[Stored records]
□ □ □ □ □ □ □

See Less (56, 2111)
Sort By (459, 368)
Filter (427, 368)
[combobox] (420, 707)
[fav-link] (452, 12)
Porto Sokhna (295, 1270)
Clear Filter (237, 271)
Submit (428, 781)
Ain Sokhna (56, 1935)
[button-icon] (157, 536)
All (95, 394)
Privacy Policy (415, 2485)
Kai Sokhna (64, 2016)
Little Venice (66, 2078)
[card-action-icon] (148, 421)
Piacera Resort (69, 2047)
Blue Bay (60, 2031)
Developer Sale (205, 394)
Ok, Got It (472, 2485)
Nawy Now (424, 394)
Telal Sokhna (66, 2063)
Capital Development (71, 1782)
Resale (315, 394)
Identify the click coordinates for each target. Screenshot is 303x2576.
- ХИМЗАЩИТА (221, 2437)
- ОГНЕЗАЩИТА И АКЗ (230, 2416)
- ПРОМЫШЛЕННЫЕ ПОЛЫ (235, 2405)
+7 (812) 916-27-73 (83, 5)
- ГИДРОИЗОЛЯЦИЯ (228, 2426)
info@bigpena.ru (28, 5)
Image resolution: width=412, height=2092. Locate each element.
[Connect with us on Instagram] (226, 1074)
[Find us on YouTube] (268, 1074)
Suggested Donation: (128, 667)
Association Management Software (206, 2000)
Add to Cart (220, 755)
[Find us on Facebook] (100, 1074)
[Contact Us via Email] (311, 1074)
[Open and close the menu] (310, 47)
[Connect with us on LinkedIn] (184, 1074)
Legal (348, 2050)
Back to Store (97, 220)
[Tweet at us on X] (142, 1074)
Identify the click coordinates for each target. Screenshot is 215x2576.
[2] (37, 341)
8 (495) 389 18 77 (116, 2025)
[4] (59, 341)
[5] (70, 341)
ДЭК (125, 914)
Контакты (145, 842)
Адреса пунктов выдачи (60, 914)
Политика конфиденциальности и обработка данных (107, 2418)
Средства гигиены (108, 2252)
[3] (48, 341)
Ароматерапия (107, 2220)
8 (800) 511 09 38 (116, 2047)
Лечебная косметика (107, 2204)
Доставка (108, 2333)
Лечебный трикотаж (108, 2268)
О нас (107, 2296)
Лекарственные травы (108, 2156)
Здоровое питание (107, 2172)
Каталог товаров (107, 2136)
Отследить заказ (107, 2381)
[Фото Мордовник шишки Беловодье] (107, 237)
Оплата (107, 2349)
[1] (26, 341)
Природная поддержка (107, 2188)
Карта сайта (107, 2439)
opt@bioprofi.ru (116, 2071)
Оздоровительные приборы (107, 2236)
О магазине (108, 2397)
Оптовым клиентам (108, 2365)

□ □ □ □ □ □ □

Using the data above, print every record exactly as shown.

◆ SOLUTION TO THE EXERCISE ◆
See Less (56, 2111)
Sort By (459, 368)
Filter (427, 368)
[combobox] (420, 707)
[fav-link] (452, 12)
Porto Sokhna (295, 1270)
Clear Filter (237, 271)
Submit (428, 781)
Ain Sokhna (56, 1935)
[button-icon] (157, 536)
All (95, 394)
Privacy Policy (415, 2485)
Kai Sokhna (64, 2016)
Little Venice (66, 2078)
[card-action-icon] (148, 421)
Piacera Resort (69, 2047)
Blue Bay (60, 2031)
Developer Sale (205, 394)
Ok, Got It (472, 2485)
Nawy Now (424, 394)
Telal Sokhna (66, 2063)
Capital Development (71, 1782)
Resale (315, 394)
Identify the click coordinates for each target. Screenshot is 303x2576.
- ХИМЗАЩИТА (221, 2437)
- ОГНЕЗАЩИТА И АКЗ (230, 2416)
- ПРОМЫШЛЕННЫЕ ПОЛЫ (235, 2405)
+7 (812) 916-27-73 (83, 5)
- ГИДРОИЗОЛЯЦИЯ (228, 2426)
info@bigpena.ru (28, 5)
Image resolution: width=412, height=2092. Locate each element.
[Connect with us on Instagram] (226, 1074)
[Find us on YouTube] (268, 1074)
Suggested Donation: (128, 667)
Association Management Software (206, 2000)
Add to Cart (220, 755)
[Find us on Facebook] (100, 1074)
[Contact Us via Email] (311, 1074)
[Open and close the menu] (310, 47)
[Connect with us on LinkedIn] (184, 1074)
Legal (348, 2050)
Back to Store (97, 220)
[Tweet at us on X] (142, 1074)
Identify the click coordinates for each target. Screenshot is 215x2576.
[2] (37, 341)
8 (495) 389 18 77 (116, 2025)
[4] (59, 341)
[5] (70, 341)
ДЭК (125, 914)
Контакты (145, 842)
Адреса пунктов выдачи (60, 914)
Политика конфиденциальности и обработка данных (107, 2418)
Средства гигиены (108, 2252)
[3] (48, 341)
Ароматерапия (107, 2220)
8 (800) 511 09 38 (116, 2047)
Лечебная косметика (107, 2204)
Доставка (108, 2333)
Лечебный трикотаж (108, 2268)
О нас (107, 2296)
Лекарственные травы (108, 2156)
Здоровое питание (107, 2172)
Каталог товаров (107, 2136)
Отследить заказ (107, 2381)
[Фото Мордовник шишки Беловодье] (107, 237)
Оплата (107, 2349)
[1] (26, 341)
Природная поддержка (107, 2188)
Карта сайта (107, 2439)
opt@bioprofi.ru (116, 2071)
Оздоровительные приборы (107, 2236)
О магазине (108, 2397)
Оптовым клиентам (108, 2365)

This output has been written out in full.